The NBA will issue refunds to season-ticket holders, along with 6 percent interest, if the league's lockout forces the cancellation of regular-season games.
That announcement came Monday from the league office on another day of developments in the six-week-old work stoppage.The league also gave the National Labor Relations Board its official response to the complaint filed last month by the players union, alleging the NBA committed an unfair labor practice by imposing a lockout before reaching an impasse in negotiations.
In Atlanta, union director Billy Hunter held a briefing for some of the locked-out players, and attendees included Kevin Garnett and Stephon Marbury of the Minnesota Timberwolves.
No new bargaining talks are scheduled. The last formal session ended abruptly last Thursday when owners walked out of the room after hearing the players' latest proposal.
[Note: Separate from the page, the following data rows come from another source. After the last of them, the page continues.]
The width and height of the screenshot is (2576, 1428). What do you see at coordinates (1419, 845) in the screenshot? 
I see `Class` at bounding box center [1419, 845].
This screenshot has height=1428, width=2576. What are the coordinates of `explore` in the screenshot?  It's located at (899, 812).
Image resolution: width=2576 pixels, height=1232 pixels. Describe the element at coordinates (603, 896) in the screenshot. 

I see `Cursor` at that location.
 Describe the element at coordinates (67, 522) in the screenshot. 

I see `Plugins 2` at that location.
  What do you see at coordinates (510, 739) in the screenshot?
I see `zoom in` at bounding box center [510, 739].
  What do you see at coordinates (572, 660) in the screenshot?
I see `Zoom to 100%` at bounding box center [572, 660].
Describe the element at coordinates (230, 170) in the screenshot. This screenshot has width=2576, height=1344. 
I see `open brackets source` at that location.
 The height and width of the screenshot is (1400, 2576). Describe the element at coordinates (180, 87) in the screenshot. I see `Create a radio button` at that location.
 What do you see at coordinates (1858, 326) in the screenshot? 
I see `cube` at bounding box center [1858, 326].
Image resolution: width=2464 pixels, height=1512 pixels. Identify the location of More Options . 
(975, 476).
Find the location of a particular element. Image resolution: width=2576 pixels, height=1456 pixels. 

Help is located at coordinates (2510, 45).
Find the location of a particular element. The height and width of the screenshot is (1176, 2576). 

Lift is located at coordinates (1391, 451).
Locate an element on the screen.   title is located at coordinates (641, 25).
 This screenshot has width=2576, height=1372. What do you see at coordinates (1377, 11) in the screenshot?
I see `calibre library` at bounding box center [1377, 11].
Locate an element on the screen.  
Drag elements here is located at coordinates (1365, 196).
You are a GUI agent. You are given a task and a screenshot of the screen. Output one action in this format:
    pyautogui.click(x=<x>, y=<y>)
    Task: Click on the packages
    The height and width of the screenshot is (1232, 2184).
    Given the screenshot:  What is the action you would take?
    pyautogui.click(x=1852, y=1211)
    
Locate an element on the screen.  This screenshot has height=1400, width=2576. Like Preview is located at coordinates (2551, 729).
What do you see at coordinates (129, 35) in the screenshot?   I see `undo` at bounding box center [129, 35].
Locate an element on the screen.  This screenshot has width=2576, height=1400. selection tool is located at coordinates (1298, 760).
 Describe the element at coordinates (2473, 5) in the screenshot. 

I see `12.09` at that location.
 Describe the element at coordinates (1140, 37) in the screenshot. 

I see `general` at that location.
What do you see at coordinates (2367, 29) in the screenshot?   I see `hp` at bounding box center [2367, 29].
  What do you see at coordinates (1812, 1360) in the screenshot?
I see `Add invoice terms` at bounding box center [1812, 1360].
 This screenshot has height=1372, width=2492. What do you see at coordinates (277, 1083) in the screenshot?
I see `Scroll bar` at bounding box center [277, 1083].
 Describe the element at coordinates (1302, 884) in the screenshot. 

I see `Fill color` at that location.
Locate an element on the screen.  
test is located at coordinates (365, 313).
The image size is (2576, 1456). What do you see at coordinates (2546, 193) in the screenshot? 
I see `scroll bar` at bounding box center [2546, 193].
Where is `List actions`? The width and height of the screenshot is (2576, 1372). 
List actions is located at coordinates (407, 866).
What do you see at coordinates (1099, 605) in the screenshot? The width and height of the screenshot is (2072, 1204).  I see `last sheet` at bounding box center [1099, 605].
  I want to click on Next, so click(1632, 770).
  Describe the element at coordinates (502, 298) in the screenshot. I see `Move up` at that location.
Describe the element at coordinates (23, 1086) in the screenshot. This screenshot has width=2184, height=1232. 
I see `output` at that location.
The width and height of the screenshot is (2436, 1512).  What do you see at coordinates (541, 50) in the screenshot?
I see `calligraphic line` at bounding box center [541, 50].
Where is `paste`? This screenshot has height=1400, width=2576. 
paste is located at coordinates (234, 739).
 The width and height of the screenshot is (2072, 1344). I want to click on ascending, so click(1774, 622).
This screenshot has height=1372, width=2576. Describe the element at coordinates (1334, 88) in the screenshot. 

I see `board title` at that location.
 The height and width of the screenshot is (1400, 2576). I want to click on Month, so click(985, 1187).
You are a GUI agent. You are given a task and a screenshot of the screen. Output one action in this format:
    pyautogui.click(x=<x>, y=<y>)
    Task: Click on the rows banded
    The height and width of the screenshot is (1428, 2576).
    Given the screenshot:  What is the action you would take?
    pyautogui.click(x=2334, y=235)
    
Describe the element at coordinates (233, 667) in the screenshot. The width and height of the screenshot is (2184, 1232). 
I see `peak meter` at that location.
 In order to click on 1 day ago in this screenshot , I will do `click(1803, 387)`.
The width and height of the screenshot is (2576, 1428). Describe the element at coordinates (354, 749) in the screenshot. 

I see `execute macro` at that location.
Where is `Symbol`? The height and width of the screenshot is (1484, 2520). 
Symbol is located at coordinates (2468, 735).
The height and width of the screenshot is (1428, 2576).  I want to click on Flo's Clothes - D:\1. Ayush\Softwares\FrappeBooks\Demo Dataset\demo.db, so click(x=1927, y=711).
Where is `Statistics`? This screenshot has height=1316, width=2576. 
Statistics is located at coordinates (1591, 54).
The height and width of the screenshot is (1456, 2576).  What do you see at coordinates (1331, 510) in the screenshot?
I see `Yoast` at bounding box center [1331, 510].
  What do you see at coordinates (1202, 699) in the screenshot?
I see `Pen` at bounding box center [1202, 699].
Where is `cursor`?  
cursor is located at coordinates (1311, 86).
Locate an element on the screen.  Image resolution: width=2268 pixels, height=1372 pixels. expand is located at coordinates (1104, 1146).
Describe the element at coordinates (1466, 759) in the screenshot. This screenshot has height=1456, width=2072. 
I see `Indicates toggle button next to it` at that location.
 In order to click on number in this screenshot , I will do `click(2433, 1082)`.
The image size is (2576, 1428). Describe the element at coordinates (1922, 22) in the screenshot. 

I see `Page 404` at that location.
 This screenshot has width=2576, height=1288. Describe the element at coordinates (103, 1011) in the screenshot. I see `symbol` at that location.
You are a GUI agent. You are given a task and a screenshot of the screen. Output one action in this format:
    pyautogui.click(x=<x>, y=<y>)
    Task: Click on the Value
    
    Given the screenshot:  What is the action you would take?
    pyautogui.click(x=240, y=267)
"Regrettably, after last week's negotiating session there seems to be a greater likelihood that the season may not start on time," deputy commissioner Russ Granik said in a news release announcing the refund policy.
Season ticket holders, most of whom already have paid for their seats for the 1998-99 season, will receive 6 percent interest on their money if regular-season games, which are due to begin Nov. 3, are canceled because of the lockout. Refunds would be made at the end of each month.
"Season ticket holders make substantial financial commitments to our teams and we think they should be treated fairly in the unfortunate event that games are missed," Granik said. "A refund policy that includes interest is the right thing to do in this instance."
Holders of single-game tickets will be entitled to a refund or a rain check.
Refund policies for holders of luxury suites, club seats and other premium seats will be determined on a team-by-team basis, the NBA said.
On the NLRB front, the next move will be made by Daniel Silverman, regional director of the New York office, who must determine if the players' complaint has merit. He would then report to the full board in Washington, which would decide if the agency should ask a federal judge to issue an injunction restoring the old work rules that expired at midnight June 30 when the old collective bargaining agreement elapsed.